There are so many storage options available in Kubernetes. But we will focus on kubernetes side of storage.

Docker Storage

When it comes to storage in Docker, there are two concepts:

  • Storage Drivers.
  • Volume Drivers.

Storage Drivers

In this section we will discuss Docker Storage Drivers and file systems. Docker creates /var/lib/docker directory on the host machine. This directory contains so many folders aufs, containers, image, volumes ...etc.

This is where Docker stores all it related data. Data here means files related to images, and containers running on the docker host.

WHat is Docker Layered Architecture?

Docker uses a layered architecture to store images. Docker layers are Read Only once you build them and they are stacked on top of each other. When you run a container, a new layer is created on top of the image layer. This layer is Read-Write.

The life of this layer tho is only as long as the container is running. Once the container is stopped, the layer is deleted.

copy-on-write is a strategy used by Docker to optimize the storage. When you create a new container, Docker doesn't copy the image to the container. Instead, it creates a new layer on top of the image layer. This new layer is Read-Write and is used by the container. But if you wanted to modify the image, Docker will copy the changed file to the container layer.

So, if you wish to persist the data, you need to use volumes. Run docker volume create my-vol it creates a folder called my-vol in /var/lib/docker/volumes directory. This is where the data is persisted. Then just mount this volume into container read-write layer. docker run -v my-vol:/data -it ubuntu bash.

But, what if docker run -v data-volume:/data -it ubuntu bash. Here data-volume is not created yet. Docker will automatically create it for you.

The above is called volume mounting.

But for binding mounting. You need to create the directory on the host machine first. docker run -v /host/path:/container/path -it ubuntu bash.

Summary

Docker has two types of mounts volume mounts and bind mounts. Volume-mounts mounts a volume from the /var/lib/docker/volumes directory. Bind-mounts mounts a directory from any location on the docker host.

Using the -v is an old style. The new style is to use --mount flag. It is the prefred way as it is more verbose and easier to read. docker run --mount type=bind,source=/host/path,target=/container/path -it ubuntu bash. Or docker run --mount type=volume,source=data-volume,target=/data -it ubuntu bash.

The Storage Drivers is responsible for maintaining the layers architecture, creating a writable layer, moving files across layers to enable copy-on-write strategy, ...etc.

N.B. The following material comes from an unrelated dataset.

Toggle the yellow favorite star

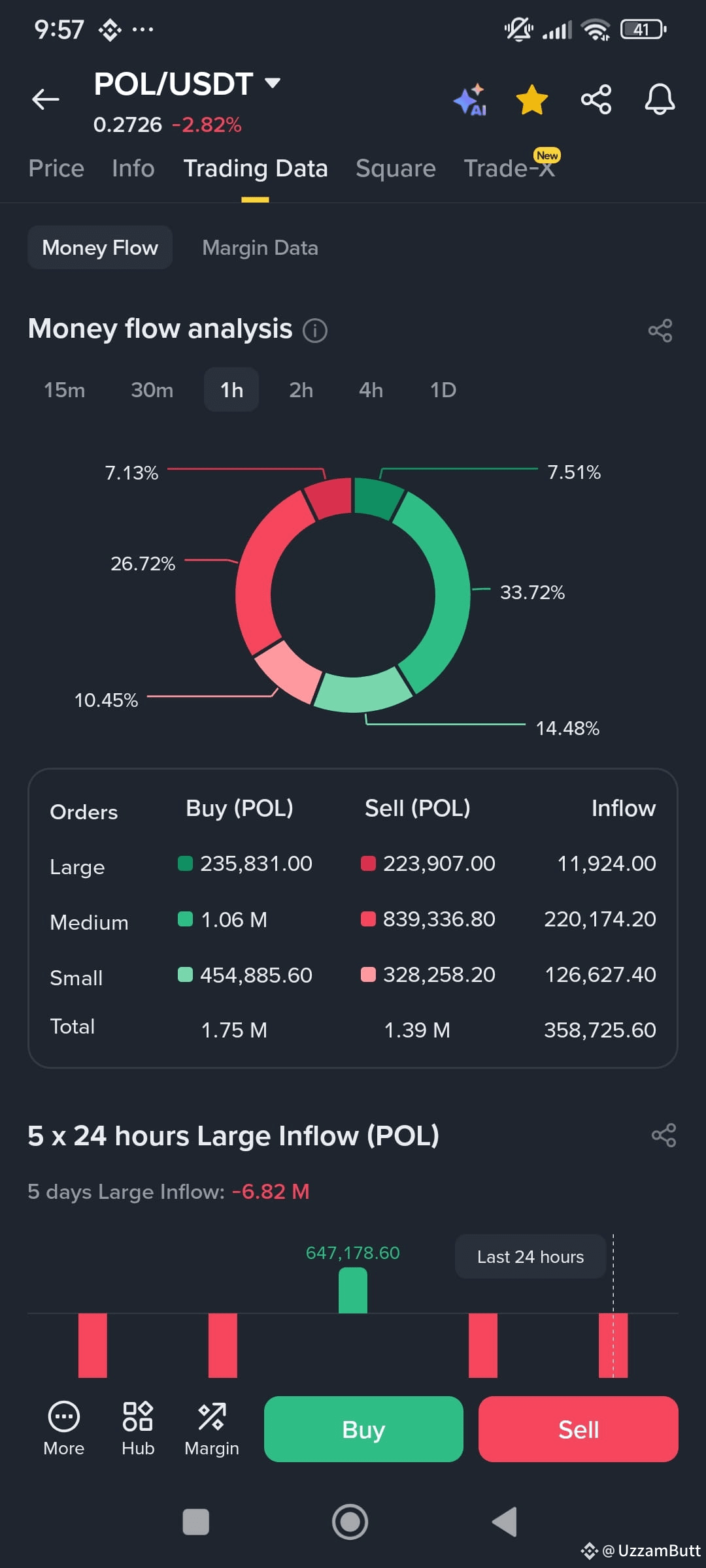(532, 100)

Some of the common storage drivers for Docker are:

  • aufs: Default for Ubuntu.
  • zfs.
  • btrfs.
  • device mapper.
  • overlay.
  • overlay2.

Docker will choose the best storage driver available based on the host OS.

Volume Drivers

Volumes are not handled by storage drivers. The default volume driver plugin is local. But you can use other volume drivers like Azure File Storage, Convoy, DigitalOcean Block Storage, Flocker, gce-docker, GlusterFS, NetApp, RexRay, Portworx, VMware vSphere Storage, ...etc.

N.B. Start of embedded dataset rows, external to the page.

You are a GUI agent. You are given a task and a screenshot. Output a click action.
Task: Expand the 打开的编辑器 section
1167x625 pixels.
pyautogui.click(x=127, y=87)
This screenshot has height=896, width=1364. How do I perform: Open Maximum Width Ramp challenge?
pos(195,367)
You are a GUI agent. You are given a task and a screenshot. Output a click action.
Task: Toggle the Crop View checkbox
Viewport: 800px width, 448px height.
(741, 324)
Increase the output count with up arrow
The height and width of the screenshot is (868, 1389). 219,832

Some of the above volume drivers support different storage providers. E.g. RexRay can be used to provision storage on AWS EBS, S3, Azure, Google Cloud, ...etc.

WHen you run a docker container you choose to use a specific volume driver. docker run --volume-driver=rexray/ebs --mount src=rexray-vol-ebs,target=/vara/lib/mysql -it ubuntu bash.

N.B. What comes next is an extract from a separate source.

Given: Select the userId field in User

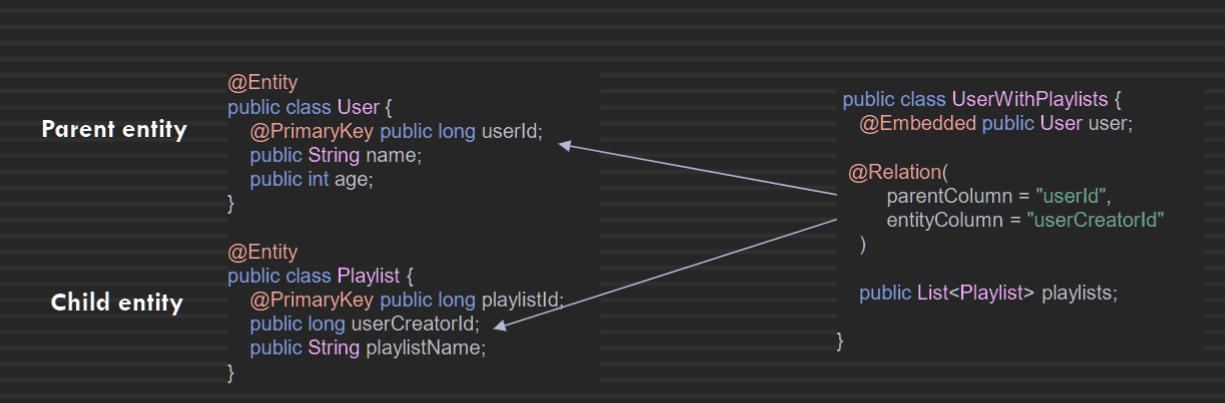Looking at the screenshot, I should tap(512, 131).
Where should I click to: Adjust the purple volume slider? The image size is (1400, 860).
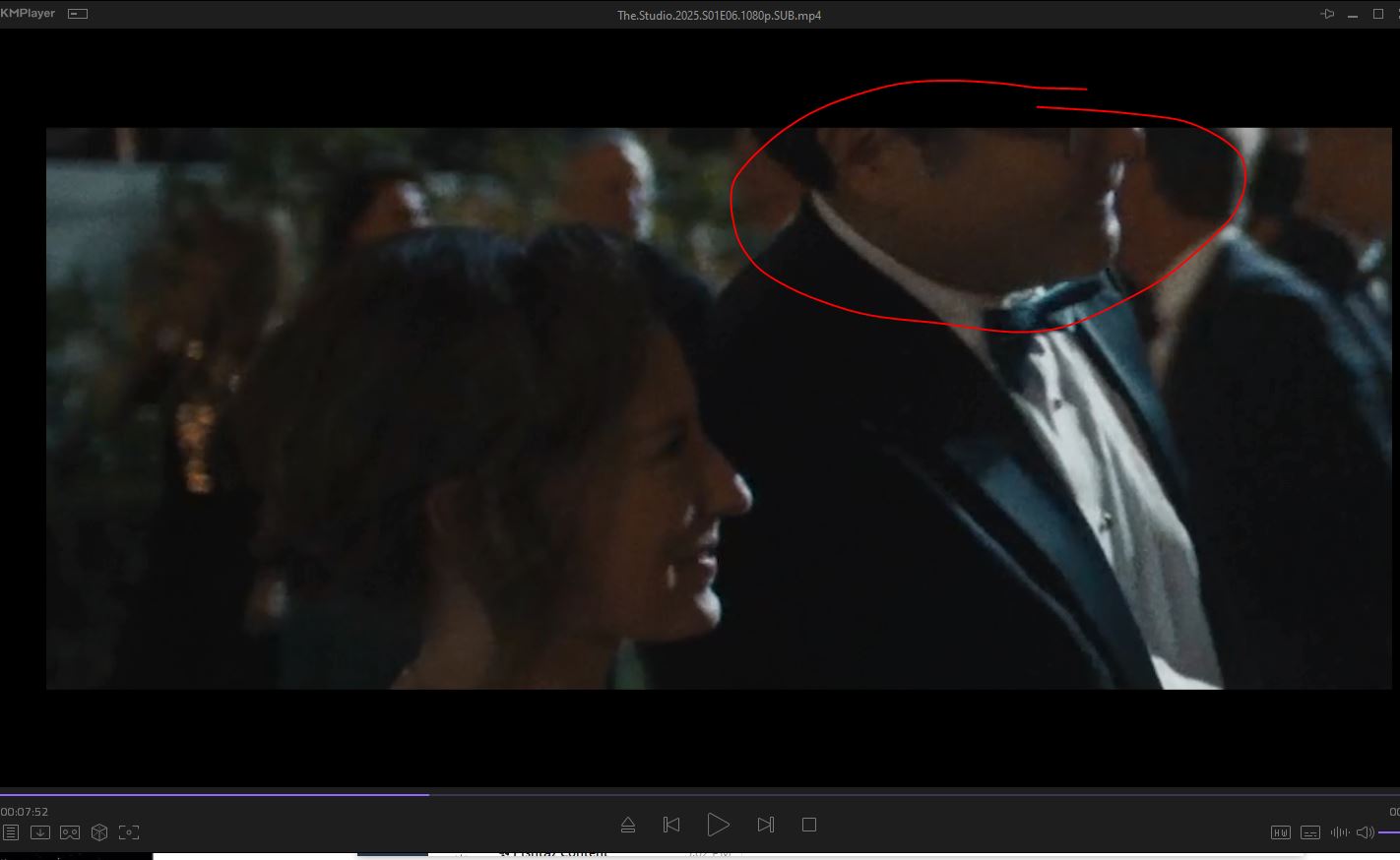(x=1389, y=832)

We used rexray/ebs to provision a volume on AWS EBS.

Kubernetes Storage

  • Container Runtime Interface (CRI) is a standard that defines how Kubernetes would communicate with container runtime.
  • Container Network Interface (CNI) is a standard made to extend Kubernetes networking capabilities. Now any new networking vendors can simply develop their plugin based on the CNI standard and it will work with Kubernetes.
  • Container Storage Interface (CSI) was developed to support multiple storage solutions. With CSI you can now write your own drivers for your own storage solutions to work with kubernetes. E.g. Portworx, Amazon EBS, Azure Disk, ...etc.
note

CSI is not kubernetes standard. It is meant to be a universal standard and if implemented always any container orchestrator tool. to work with any storage vendors.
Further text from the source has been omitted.